These two passing scores were operationalized in the scoring rubric for the criteria (Senior Corps 2012). The rubric contained four levels: ‘Excellent,’ ‘Good,’ ‘Fair,’ Does not meet.’ To be rated ‘Excellent,’ applicants must go beyond what is requested by the selection criteria. To be rated ‘Good,’ applicants must address everything requested in the selection criteria. The passing score for Minimally Qualified was set at the score for meeting the equivalent of ‘Fair’ on all criteria. The passing score for ‘Best Qualified’ was set at the score for meeting the equivalent of ‘Good’ on all criteria. Scoring was compensatory, meaning that applicants could make up for low assessment on one criterion by a high assessment on another.

To assess the reliability of these standards, the amount of information provided by reviewers was assessed at the passing scores associated with Minimally Qualified and Best Qualified using a graded response model (GRM). A graded response model is a type of item response model with ordinal indicators, and is functionally equivalent to a confirmatory factor analysis (Muthén and Asparouhov 2005). The GRM, and item response theory in general, allows the calculation of the information content of a rating procedure at different quality levels, where information is defined as the inverse of the variance of factor scores. Unless all selection criteria have the same statistical parameters in the GRM (i.e., discrimination, thresholds between response options), any given observed score can be obtained by multiple response patterns across the criteria. This means that factor scores do not match one to one with the observed passing score. As a result, to estimate the information content at the passing scores, the observed passing score must be converted to a range of factor scores that can obtain the same passing score.

- [Data section]:

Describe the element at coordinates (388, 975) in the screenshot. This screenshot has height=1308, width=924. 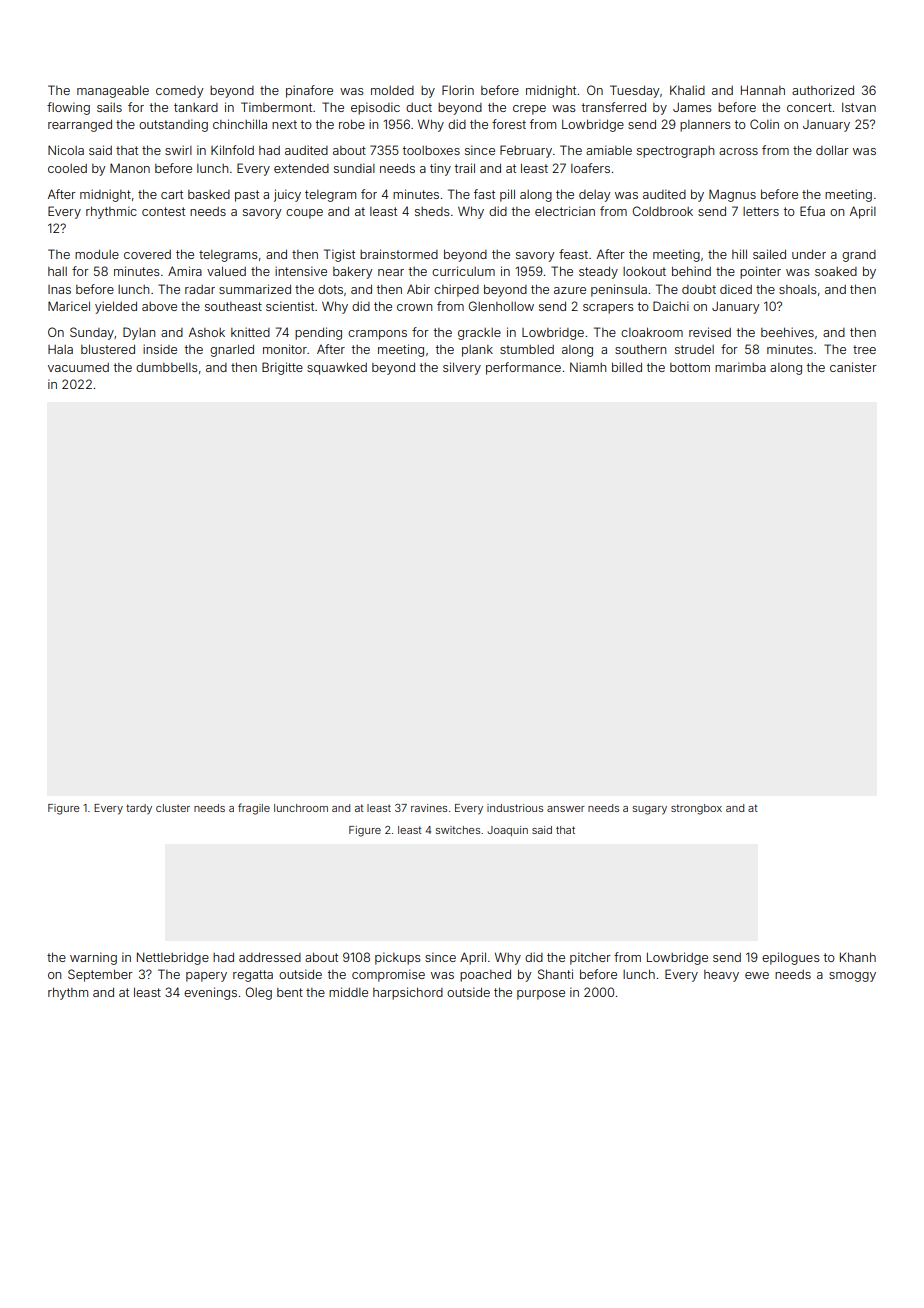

- [Goals]:
a – Answer these questions about the passage on rubric scoring and reliability:
(i) How many levels did the rubric contain?
(ii) What was the passing score for 'Best Qualified' set at?
(iii) How does the passage define information?
b – Write out the passage on rubric scoring and reliability, starting at "These two passing" and ending at "assessment on another.", and replace "applicants" with "candidates" throughout.

- [Correct answers]:
a –
(i) Four.
(ii) The score for meeting the equivalent of 'Good' on all criteria.
(iii) As the inverse of the variance of factor scores.

b –
These two passing scores were operationalized in the scoring rubric for the criteria (Senior Corps 2012). The rubric contained four levels: ‘Excellent,’ ‘Good,’ ‘Fair,’ Does not meet.’ To be rated ‘Excellent,’ candidates must go beyond what is requested by the selection criteria. To be rated ‘Good,’ candidates must address everything requested in the selection criteria. The passing score for Minimally Qualified was set at the score for meeting the equivalent of ‘Fair’ on all criteria. The passing score for ‘Best Qualified’ was set at the score for meeting the equivalent of ‘Good’ on all criteria. Scoring was compensatory, meaning that candidates could make up for low assessment on one criterion by a high assessment on another.